A Constituição prevê que o impeachment de um (ou uma) presidente não é votado por juristas, mas por políticos, e determina que o (ou a) presidente só pode ser julgado pelo Supremo Tribunal Federal depois do aval da Câmara dos Deputados.
Por quê?
Porque juristas, em geral, e ministros do STF, em particular, julgam com base unicamente na lei, enquanto políticos votam, em tese, refletindo o que é melhor para o País naquele momento.
Foi assim que Dilma Rousseff caiu.
Além das “pedaladas”, tecnicamente comprovadas, houve um consenso de que o Brasil não resistiria a mais dois anos de erros crassos na economia e na condução política.
E foi assim que Michel Temer assumiu e venceu (ou adiou) duas denúncias da PGR.

INSTRUÇÕES DE TRABALHO:
Retranscreva, sem alterar nada, tudo o que vai de "A Constituição prevê" até "País naquele momento." no trecho sobre o impeachment presidencial.

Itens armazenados
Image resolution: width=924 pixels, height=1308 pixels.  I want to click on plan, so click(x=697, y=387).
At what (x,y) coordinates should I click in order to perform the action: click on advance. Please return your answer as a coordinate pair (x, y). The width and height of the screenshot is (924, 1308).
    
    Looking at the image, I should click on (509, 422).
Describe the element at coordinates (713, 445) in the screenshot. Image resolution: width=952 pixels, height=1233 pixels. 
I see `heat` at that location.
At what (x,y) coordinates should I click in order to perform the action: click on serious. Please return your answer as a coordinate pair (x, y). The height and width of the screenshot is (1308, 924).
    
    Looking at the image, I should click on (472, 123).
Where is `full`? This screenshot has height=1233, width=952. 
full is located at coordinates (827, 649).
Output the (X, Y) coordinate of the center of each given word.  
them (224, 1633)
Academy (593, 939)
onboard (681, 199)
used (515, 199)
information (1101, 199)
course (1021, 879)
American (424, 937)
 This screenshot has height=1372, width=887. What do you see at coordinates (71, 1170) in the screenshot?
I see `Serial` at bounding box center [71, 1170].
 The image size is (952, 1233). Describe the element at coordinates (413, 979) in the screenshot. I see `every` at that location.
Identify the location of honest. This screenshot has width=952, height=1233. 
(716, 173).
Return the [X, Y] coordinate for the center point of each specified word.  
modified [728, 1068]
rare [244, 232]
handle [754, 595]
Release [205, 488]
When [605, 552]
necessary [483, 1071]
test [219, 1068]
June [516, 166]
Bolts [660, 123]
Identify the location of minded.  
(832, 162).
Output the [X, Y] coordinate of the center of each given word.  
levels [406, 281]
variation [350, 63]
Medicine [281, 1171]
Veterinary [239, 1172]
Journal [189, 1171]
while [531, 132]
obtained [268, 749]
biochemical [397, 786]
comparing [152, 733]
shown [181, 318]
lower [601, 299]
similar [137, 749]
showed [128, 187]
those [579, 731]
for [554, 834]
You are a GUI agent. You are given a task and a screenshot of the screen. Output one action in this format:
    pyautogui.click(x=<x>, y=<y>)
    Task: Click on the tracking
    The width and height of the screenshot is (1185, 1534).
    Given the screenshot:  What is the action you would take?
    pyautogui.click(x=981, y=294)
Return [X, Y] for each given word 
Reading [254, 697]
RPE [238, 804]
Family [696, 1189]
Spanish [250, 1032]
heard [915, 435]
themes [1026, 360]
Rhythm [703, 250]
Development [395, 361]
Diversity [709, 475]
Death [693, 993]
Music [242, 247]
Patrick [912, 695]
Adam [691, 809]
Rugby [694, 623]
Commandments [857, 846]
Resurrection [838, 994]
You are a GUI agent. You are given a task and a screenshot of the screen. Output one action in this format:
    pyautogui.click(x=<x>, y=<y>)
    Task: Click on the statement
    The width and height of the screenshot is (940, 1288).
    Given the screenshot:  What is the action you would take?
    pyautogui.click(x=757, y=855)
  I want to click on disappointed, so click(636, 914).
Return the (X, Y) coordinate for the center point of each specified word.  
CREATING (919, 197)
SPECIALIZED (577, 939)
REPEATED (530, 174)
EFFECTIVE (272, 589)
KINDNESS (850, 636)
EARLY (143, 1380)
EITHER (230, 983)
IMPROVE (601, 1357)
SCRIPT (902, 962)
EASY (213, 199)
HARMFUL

RESPOSTA DA TAREFA:
A Constituição prevê que o impeachment de um (ou uma) presidente não é votado por juristas, mas por políticos, e determina que o (ou a) presidente só pode ser julgado pelo Supremo Tribunal Federal depois do aval da Câmara dos Deputados.
Por quê?
Porque juristas, em geral, e ministros do STF, em particular, julgam com base unicamente na lei, enquanto políticos votam, em tese, refletindo o que é melhor para o País naquele momento.